The Farman F.160 was a heavy bomber aircraft developed in France in the late 1920s. It was essentially an attempt by Farman Aviation Works to modernise its tremendously successful F.60 Goliath design of the immediately postwar years. The most noticeable external difference was the larger tailfin of the new aircraft. Like its predecessor, it was a large three-bay biplane of conventional configuration with unstaggered wings of equal span. Initially conceived as a heavy night bomber, most examples built were float-equipped torpedo bombers for the Aéronautique Maritime, which operated some 40 of the F.165 variant and 200 of the F.168. One of the original F.160 night bombers was exported to Italy, and one to Japan. Plans to develop airliner versions did not progress past the prototype stage.

==Variants==
- F.160
  Four-seat night bomber with two 500 hp Farman 12We engines, designated F.160 BN.4 by Aviation Militaire.
- F.161
  One airliner with 2x 480 hp Gnome-Rhône 9Akx engines and one bomber similar to the F.160, powered by 2x 500 hp Farman 12Wers engines.

Excerpted data:
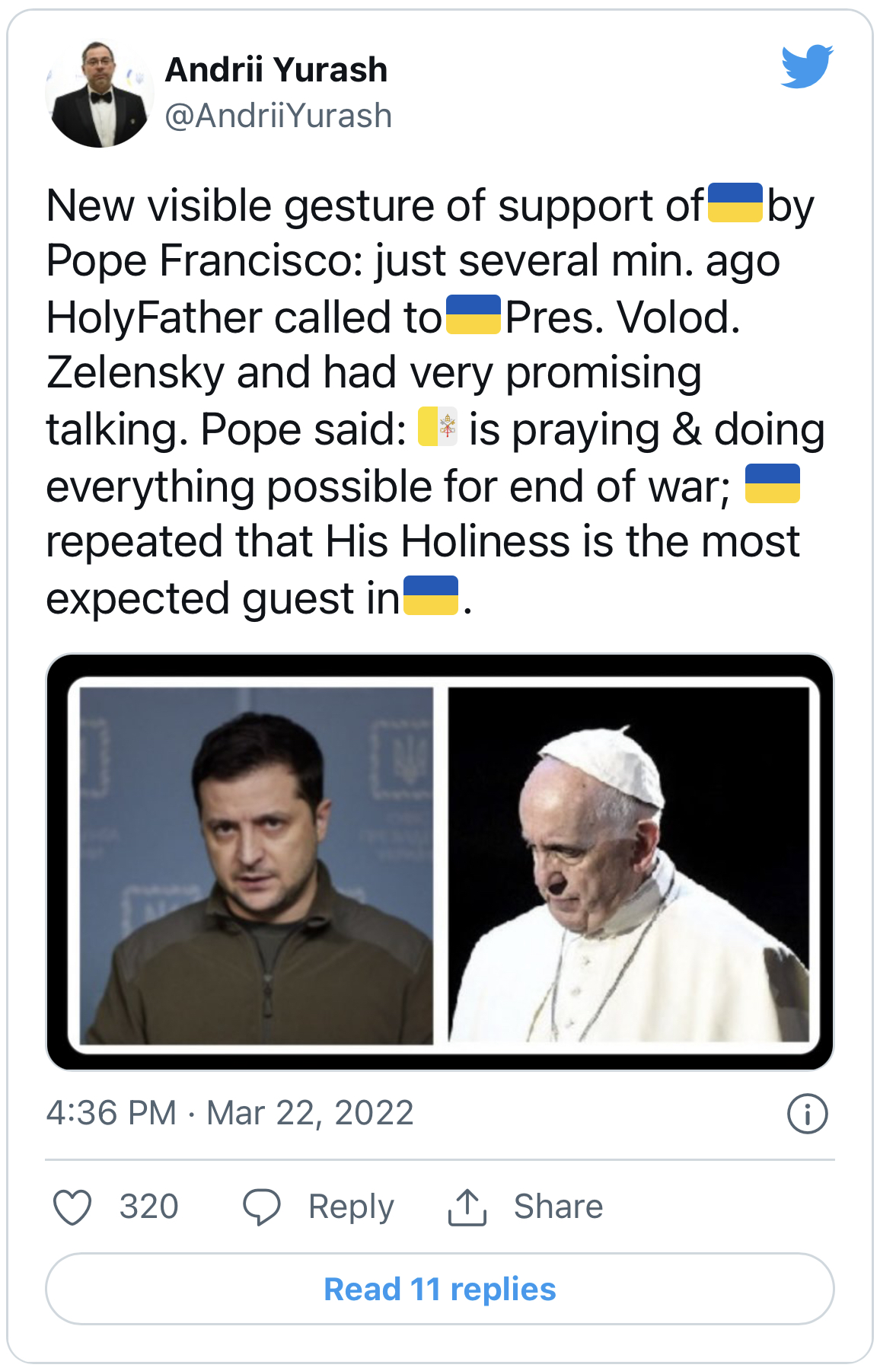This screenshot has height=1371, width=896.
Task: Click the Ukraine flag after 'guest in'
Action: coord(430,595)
...
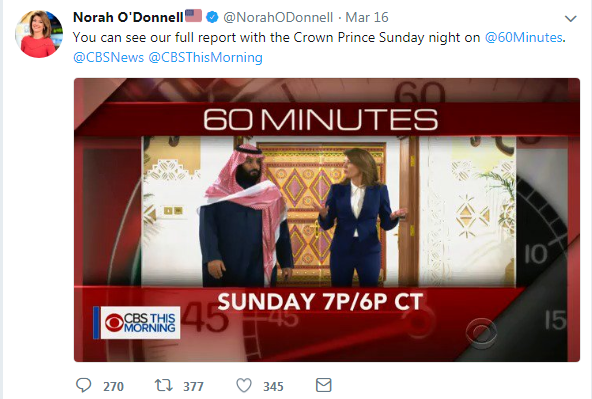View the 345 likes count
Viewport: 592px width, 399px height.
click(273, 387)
* * *
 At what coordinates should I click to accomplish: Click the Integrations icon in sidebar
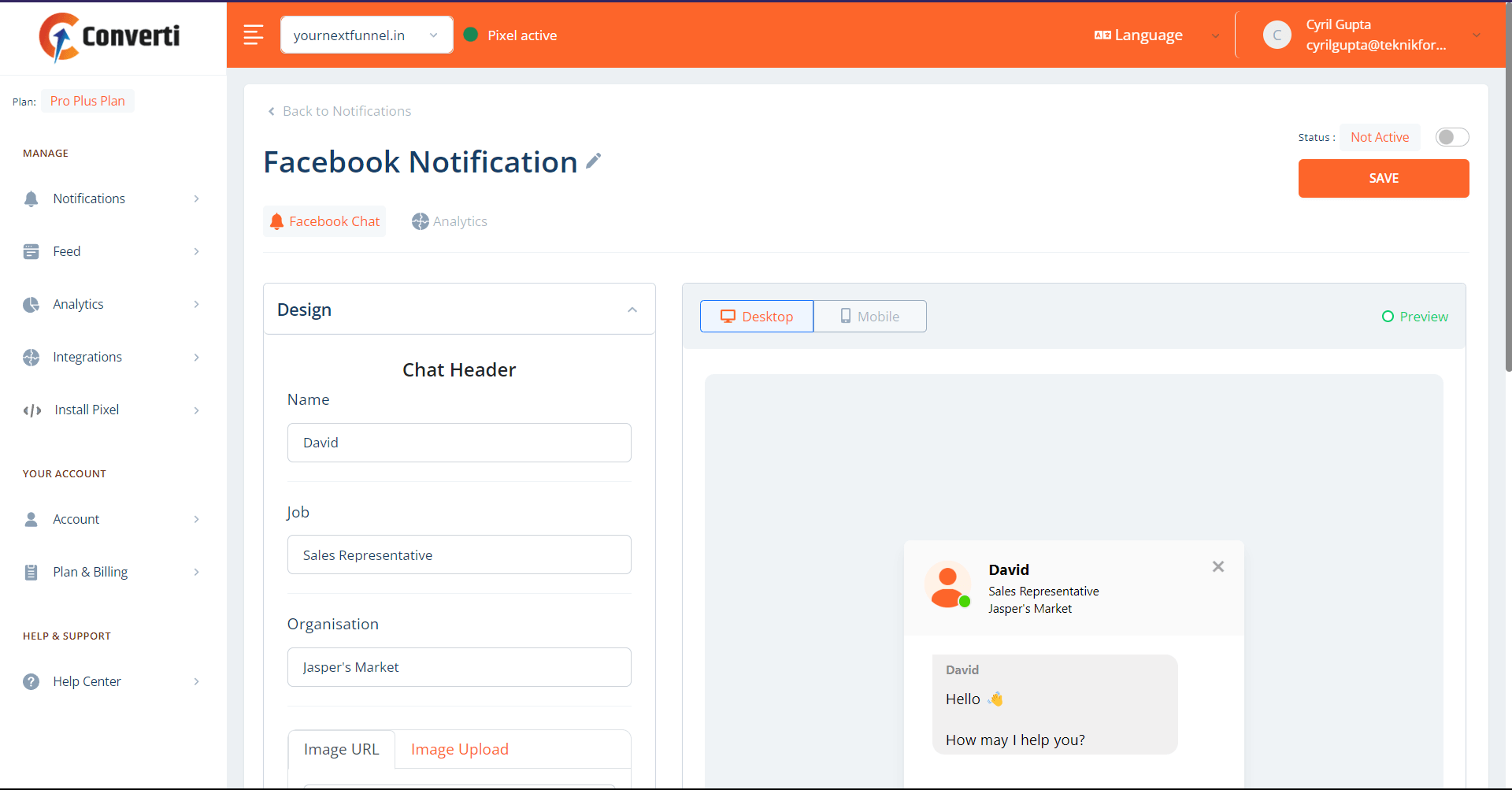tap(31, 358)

Using the information:
• a. According to the Farman F.160 text, how many aircraft of the F.168 variant did the Aéronautique Maritime operate?
• b. Continue the Farman F.160 text from the point where it stops.

Answers to the exercises:
• a. About 200.

• b.
- F.162
  One prototype airliner with 2x 480 hp Gnome-Rhône 9Akx engines.
- F.163
  Airliner with 2x 380 hp Gnome-Rhône 9Aa engines.
- F.165
  Seaplane torpedo bomber with 2x Gnome-Rhône 9A or 9Aa engines.
- F.166
  2x 230 hp Salmson 9Ab engines.
- F.167
  Seaplane torpedo bomber with 2x 420 hp Gnome-Rhône 9Aa engines.
- F.168
  Seaplane torpedo bomber with Gnome-Rhône 9Akx engines; main production version, 200 built.
- F.169
  Improved airliner version with Gnome-Rhône 9Akx engines.
- F.268
  One F.168 fitted with 2x supercharged 500 hp Salmson 18 Abs engines.
- F.269
  One F.169 fitted with floats and modified wings as a sesquiplane seaplane.
- F.368
  One F.168 re-engined with 2x 530 hp Gnome-Rhône 9Kbrs engines.

==Operators==
- FRA
- French Navy
- Italy
- one aircraft only.
- JPN
- One aircraft only.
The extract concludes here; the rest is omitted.